Less Soar, More Stabs: Obama Tries to Recapture 2008 Feeling

Mirroring his term since wowing the Democratic National Convention in a Denver stadium four years ago, President Obama’s acceptance speech hit peaks and valleys as he tried to recapture the fervor of the “hope and change” mantra.


But after years in the Oval Office, and facing a new foe in his quest for a second term, Obama’s tone was more angry than soaring as he repeatedly took hits at and mocked his GOP challenger.

“I know that campaigns can seem small, and even silly. Trivial things become big distractions. Serious issues become sound bites. And the truth gets buried under an avalanche of money and advertising. If you’re sick of hearing me approve this message, believe me — so am I,” he said in a prelude to a bevy of standard campaign lines heard multiple times by Washington reporters.

“Now, our friends at the Republican convention were more than happy to talk about everything they think is wrong with America, but they didn’t have much to say about how they’d make it right. They want your vote, but they don’t want you to know their plan. And that’s because all they have to offer is the same prescription they’ve had for the last thirty years,” Obama said. “‘Have a surplus? Try a tax cut.’ ‘Deficit too high? Try another.’ ‘Feel a cold coming on? Take two tax cuts, roll back some regulations, and call us in the morning!'”

The president aimed for visionary points about the future of America, but offered few specifics.
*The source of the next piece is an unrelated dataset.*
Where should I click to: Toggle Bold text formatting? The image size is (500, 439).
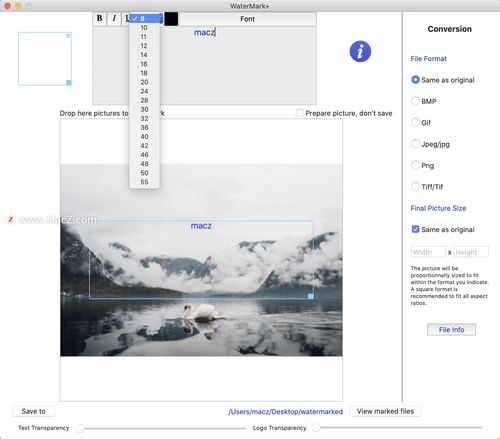click(x=99, y=19)
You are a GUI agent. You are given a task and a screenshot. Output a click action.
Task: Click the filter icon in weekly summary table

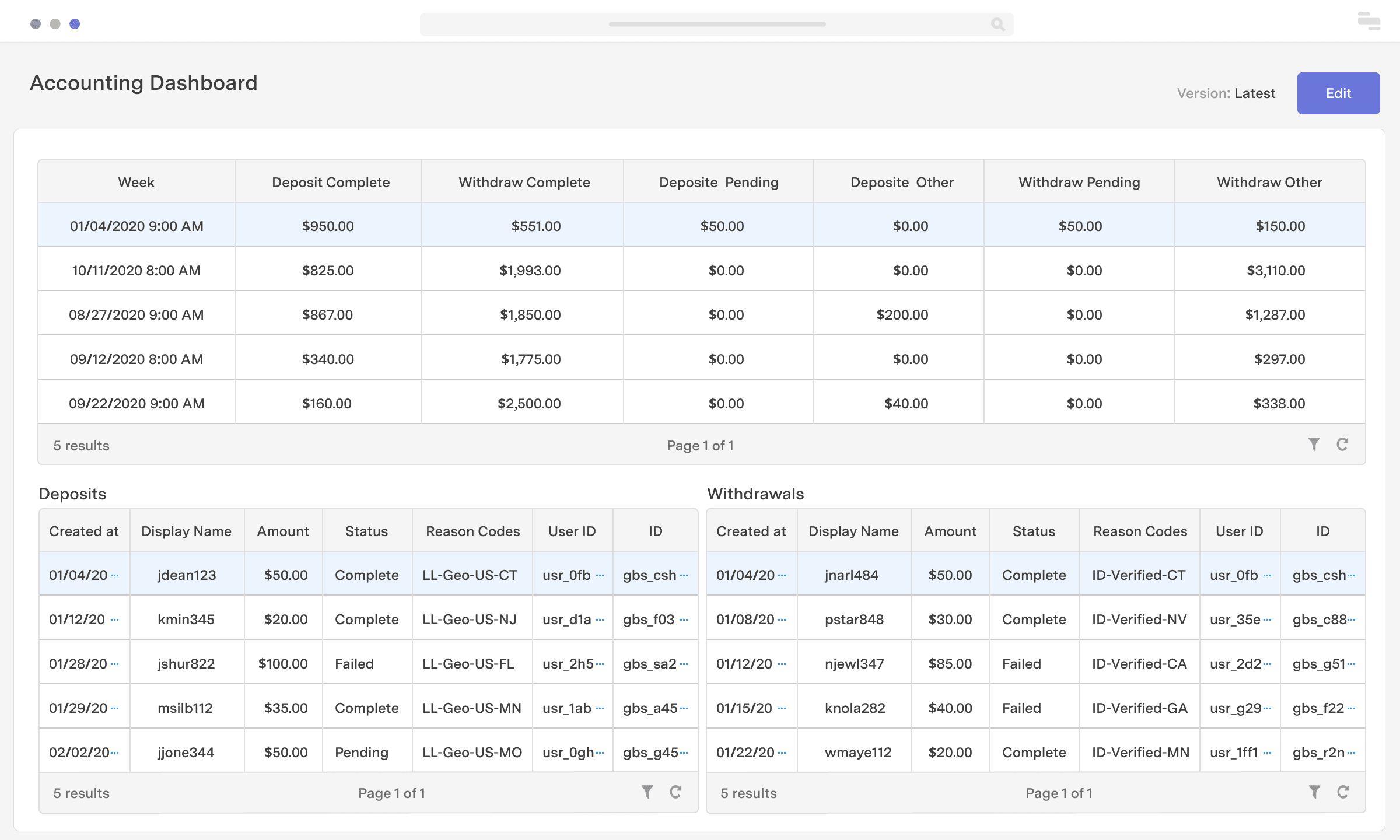click(1314, 444)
“Our problems can be solved. Our challenges can be met. The path we offer may be harder, but it leads to a better place. And I’m asking you to choose that future. I’m asking you to rally around a set of goals for your country — goals in manufacturing, energy, education, national security, and the deficit; a real, achievable plan that will lead to new jobs, more opportunity, and rebuild this economy on a stronger foundation,” he said. “That’s what we can do in the next four years, and that’s why I’m running for a second term as president of the United States.”


The commander in chief touted ending the war in Iraq and killing Osama bin Laden before calling Mitt Romney and Paul Ryan “new to foreign policy.”

“After all, you don’t call Russia our number one enemy — and not al-Qaeda — unless you’re still stuck in a Cold War time warp,” he said. “You might not be ready for diplomacy with Beijing if you can’t visit the Olympics without insulting our closest ally.”

Obama took familiar swings at the extension of the Bush-era tax cuts on upper-income brackets and promoted this year’s pet project of student-loan reform.

“We don’t think government can solve all our problems. But we don’t think that government is the source of all our problems — any more than are welfare recipients, or corporations, or unions, or immigrants, or gays, or any other group we’re told to blame for our troubles,” he said.

“The election four years ago wasn’t about me. It was about you. My fellow citizens — you were the change.”

Still, he said that “the times have changed — and so have I.”

“I’m no longer just a candidate. I’m the president,” Obama said. “If the critics are right that I’ve made all my decisions based on polls, then I must not be very good at reading them.”

“But as I stand here tonight, I have never been more hopeful about America. Not because I think I have all the answers. Not because I’m naive about the magnitude of our challenges. I’m hopeful because of you.”


Obama recaptured the passion of his earlier speeches only as he wound down to the last few paragraphs.

“Yes, our path is harder — but it leads to a better place. Yes our road is longer — but we travel it together. We don’t turn back. We leave no one behind. We pull each other up,” he said. “We draw strength from our victories, and we learn from our mistakes, but we keep our eyes fixed on that distant horizon, knowing that Providence is with us, and that we are surely blessed to be citizens of the greatest nation on Earth.”